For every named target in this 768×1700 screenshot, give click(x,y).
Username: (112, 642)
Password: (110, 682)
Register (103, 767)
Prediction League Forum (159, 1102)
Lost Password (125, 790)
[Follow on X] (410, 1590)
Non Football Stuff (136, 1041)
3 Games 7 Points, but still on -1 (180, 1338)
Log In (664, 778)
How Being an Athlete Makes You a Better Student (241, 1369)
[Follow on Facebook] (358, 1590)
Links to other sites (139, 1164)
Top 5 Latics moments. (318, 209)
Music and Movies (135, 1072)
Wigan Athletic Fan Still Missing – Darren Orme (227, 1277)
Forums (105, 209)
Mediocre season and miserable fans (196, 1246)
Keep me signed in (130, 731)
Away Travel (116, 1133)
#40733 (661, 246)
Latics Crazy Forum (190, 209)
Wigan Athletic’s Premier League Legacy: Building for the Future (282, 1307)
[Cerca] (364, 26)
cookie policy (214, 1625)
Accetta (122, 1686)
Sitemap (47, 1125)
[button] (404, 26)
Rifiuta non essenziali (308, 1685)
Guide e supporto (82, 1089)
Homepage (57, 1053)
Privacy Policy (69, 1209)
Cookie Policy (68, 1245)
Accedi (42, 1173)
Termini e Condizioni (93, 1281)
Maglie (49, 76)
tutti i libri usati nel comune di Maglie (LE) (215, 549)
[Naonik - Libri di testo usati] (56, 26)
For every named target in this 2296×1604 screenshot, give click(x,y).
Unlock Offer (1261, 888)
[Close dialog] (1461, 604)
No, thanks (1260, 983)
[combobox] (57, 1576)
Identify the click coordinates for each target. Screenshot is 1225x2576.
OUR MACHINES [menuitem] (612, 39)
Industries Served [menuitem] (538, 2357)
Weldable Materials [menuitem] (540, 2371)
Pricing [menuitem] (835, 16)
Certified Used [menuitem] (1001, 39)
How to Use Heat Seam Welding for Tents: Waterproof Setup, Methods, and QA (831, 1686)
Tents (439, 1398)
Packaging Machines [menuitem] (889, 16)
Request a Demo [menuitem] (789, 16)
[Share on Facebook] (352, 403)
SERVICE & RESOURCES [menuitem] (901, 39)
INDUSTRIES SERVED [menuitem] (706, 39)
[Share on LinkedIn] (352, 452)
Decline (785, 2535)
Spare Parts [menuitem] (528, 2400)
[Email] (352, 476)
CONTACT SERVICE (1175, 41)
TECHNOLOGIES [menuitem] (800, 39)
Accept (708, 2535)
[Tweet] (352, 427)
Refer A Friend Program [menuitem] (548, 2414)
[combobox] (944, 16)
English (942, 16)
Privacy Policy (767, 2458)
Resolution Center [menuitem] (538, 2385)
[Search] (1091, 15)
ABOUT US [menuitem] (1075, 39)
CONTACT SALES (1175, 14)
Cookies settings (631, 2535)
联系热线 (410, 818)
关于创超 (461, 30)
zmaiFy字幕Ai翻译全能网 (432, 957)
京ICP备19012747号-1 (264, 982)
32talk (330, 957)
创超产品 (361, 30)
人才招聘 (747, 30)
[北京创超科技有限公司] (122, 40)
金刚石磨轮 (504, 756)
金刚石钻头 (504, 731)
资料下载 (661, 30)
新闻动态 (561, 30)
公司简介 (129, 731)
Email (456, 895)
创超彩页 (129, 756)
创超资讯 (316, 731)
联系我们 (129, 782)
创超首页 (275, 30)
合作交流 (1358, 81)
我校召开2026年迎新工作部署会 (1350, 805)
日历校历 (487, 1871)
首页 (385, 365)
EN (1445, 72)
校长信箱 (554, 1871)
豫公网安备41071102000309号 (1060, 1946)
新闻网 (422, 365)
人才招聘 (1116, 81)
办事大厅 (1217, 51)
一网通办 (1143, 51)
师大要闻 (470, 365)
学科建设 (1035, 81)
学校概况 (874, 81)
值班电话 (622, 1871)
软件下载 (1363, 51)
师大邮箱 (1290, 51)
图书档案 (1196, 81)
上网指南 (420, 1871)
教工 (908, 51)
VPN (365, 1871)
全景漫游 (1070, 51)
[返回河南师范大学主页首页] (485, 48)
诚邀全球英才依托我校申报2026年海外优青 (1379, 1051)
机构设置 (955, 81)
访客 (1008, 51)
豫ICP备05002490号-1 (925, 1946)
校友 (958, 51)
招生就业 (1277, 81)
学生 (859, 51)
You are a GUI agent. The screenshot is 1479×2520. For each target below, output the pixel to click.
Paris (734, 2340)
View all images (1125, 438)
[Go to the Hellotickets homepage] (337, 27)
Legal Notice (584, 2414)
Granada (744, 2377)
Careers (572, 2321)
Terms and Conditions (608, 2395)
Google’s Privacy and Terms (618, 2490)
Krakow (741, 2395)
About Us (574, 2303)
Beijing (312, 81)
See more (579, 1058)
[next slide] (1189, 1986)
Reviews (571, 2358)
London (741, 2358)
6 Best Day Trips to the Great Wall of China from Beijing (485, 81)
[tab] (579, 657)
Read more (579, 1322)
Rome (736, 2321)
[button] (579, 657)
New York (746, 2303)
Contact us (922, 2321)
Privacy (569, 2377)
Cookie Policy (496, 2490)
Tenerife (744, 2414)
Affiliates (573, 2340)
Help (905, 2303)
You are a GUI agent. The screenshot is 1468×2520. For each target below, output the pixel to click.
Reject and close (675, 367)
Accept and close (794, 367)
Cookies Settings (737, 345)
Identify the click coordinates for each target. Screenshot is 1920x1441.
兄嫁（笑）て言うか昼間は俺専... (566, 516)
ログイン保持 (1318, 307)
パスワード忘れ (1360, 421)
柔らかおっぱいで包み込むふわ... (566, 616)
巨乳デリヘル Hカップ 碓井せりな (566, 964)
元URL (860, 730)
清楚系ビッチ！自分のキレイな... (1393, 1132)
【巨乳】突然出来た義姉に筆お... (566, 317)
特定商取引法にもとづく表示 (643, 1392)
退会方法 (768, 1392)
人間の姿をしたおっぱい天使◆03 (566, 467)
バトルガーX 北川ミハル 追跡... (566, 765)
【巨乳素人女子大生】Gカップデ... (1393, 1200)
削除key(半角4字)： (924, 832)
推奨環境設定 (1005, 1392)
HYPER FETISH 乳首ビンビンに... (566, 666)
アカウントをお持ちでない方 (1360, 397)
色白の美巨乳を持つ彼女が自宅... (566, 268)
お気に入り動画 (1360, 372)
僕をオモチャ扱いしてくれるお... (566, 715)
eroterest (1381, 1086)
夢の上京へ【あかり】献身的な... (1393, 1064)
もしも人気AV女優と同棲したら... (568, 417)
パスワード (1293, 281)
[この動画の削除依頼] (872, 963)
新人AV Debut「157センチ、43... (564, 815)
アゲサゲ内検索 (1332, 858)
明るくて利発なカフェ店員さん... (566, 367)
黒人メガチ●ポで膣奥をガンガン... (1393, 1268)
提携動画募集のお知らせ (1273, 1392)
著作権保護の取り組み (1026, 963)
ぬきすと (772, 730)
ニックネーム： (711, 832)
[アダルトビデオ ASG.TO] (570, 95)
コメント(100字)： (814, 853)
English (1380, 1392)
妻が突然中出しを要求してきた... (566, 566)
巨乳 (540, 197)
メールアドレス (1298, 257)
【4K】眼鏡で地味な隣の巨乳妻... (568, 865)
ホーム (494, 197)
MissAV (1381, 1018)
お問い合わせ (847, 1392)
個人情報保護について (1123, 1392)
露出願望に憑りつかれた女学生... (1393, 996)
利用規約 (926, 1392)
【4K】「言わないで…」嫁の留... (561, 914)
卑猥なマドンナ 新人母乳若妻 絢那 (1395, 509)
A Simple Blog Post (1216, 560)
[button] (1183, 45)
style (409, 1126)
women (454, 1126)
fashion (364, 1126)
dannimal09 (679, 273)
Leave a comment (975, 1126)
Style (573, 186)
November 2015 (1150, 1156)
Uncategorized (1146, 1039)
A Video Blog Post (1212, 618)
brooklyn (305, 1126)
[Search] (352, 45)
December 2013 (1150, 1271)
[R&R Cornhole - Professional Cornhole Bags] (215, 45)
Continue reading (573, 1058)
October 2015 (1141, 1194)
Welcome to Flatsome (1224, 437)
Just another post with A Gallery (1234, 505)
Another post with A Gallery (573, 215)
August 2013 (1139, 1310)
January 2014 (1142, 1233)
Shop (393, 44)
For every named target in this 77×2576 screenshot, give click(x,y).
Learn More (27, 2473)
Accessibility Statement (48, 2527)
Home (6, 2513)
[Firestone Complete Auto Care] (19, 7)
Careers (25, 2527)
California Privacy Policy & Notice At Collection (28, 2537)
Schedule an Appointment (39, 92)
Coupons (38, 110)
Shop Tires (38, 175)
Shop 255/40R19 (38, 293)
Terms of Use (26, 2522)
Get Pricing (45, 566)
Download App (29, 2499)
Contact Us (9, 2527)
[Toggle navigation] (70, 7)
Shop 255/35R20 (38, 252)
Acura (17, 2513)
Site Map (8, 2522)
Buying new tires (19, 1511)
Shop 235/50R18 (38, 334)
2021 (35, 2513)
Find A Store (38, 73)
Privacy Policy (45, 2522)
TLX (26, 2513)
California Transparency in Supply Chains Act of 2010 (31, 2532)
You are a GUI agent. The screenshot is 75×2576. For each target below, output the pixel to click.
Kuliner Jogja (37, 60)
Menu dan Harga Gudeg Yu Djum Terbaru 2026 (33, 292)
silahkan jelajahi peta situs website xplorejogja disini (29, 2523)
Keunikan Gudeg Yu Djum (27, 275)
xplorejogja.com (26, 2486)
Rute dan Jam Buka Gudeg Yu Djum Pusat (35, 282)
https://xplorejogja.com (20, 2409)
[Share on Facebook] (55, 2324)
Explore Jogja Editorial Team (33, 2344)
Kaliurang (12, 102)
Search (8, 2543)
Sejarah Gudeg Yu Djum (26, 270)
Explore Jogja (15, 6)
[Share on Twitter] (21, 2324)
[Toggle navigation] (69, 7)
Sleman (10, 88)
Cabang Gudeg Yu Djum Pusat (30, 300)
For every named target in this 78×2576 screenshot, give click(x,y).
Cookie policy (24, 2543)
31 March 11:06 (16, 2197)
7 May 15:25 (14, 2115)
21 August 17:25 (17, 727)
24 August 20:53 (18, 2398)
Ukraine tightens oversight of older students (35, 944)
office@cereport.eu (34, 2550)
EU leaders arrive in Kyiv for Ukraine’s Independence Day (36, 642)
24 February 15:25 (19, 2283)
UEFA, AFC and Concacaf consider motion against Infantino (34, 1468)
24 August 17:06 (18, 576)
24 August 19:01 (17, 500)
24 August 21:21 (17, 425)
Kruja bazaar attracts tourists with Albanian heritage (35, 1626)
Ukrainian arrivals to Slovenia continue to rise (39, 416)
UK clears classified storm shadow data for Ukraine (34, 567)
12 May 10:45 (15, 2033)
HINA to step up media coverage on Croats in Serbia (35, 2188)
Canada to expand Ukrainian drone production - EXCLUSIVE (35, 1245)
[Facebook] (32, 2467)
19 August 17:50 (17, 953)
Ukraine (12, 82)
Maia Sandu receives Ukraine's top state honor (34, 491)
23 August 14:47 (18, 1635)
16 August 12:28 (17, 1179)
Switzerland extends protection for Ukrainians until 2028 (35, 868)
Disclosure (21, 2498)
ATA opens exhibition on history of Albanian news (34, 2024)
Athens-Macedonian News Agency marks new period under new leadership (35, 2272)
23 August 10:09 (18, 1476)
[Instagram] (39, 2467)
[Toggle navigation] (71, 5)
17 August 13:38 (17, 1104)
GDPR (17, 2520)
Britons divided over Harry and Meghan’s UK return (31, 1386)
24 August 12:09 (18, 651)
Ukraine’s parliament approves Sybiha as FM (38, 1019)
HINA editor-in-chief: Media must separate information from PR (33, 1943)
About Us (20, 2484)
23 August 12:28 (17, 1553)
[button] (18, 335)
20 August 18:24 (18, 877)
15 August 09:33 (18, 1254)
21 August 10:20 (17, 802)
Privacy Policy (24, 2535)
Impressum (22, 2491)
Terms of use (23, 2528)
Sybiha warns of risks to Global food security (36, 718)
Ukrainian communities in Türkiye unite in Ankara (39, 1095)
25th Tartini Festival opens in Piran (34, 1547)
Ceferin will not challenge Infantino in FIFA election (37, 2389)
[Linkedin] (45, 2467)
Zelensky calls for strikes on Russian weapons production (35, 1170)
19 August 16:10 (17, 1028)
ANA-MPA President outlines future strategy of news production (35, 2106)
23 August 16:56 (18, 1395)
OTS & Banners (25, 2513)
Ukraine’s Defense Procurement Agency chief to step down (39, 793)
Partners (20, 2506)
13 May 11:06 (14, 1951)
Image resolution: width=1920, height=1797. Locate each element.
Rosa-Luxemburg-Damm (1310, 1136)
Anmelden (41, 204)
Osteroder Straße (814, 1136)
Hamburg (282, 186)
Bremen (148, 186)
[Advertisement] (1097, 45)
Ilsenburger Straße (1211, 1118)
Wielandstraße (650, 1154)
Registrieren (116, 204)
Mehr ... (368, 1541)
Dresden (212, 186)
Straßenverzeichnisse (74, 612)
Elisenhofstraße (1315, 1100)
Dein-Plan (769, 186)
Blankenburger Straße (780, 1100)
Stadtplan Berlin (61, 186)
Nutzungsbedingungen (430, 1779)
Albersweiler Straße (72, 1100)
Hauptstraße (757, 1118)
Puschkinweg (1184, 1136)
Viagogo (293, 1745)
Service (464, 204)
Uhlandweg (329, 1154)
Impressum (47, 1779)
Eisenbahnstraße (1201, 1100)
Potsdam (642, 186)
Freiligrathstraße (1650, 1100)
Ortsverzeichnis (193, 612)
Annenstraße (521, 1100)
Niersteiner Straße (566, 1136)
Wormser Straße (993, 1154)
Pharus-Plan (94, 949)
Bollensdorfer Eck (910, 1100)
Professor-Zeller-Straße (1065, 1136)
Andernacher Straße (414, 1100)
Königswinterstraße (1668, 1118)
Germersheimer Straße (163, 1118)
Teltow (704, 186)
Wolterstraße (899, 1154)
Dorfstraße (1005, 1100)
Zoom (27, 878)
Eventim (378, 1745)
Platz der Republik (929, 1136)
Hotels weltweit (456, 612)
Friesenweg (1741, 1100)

....................

§ About this exercise:
Retype, exactly and in full, the lines above from the one containing "California Transparency in" through the one containing "24 August 21:21 (17, 425)".

§ Your solution:
California Transparency in Supply Chains Act of 2010 (31, 2532)
You are a GUI agent. The screenshot is 75×2576. For each target below, output the pixel to click.
Kuliner Jogja (37, 60)
Menu dan Harga Gudeg Yu Djum Terbaru 2026 (33, 292)
silahkan jelajahi peta situs website xplorejogja disini (29, 2523)
Keunikan Gudeg Yu Djum (27, 275)
xplorejogja.com (26, 2486)
Rute dan Jam Buka Gudeg Yu Djum Pusat (35, 282)
https://xplorejogja.com (20, 2409)
[Share on Facebook] (55, 2324)
Explore Jogja Editorial Team (33, 2344)
Kaliurang (12, 102)
Search (8, 2543)
Sejarah Gudeg Yu Djum (26, 270)
Explore Jogja (15, 6)
[Share on Twitter] (21, 2324)
[Toggle navigation] (69, 7)
Sleman (10, 88)
Cabang Gudeg Yu Djum Pusat (30, 300)
For every named target in this 78×2576 screenshot, give click(x,y).
Cookie policy (24, 2543)
31 March 11:06 (16, 2197)
7 May 15:25 (14, 2115)
21 August 17:25 (17, 727)
24 August 20:53 (18, 2398)
Ukraine tightens oversight of older students (35, 944)
office@cereport.eu (34, 2550)
EU leaders arrive in Kyiv for Ukraine’s Independence Day (36, 642)
24 February 15:25 (19, 2283)
UEFA, AFC and Concacaf consider motion against Infantino (34, 1468)
24 August 17:06 (18, 576)
24 August 19:01 (17, 500)
24 August 21:21 (17, 425)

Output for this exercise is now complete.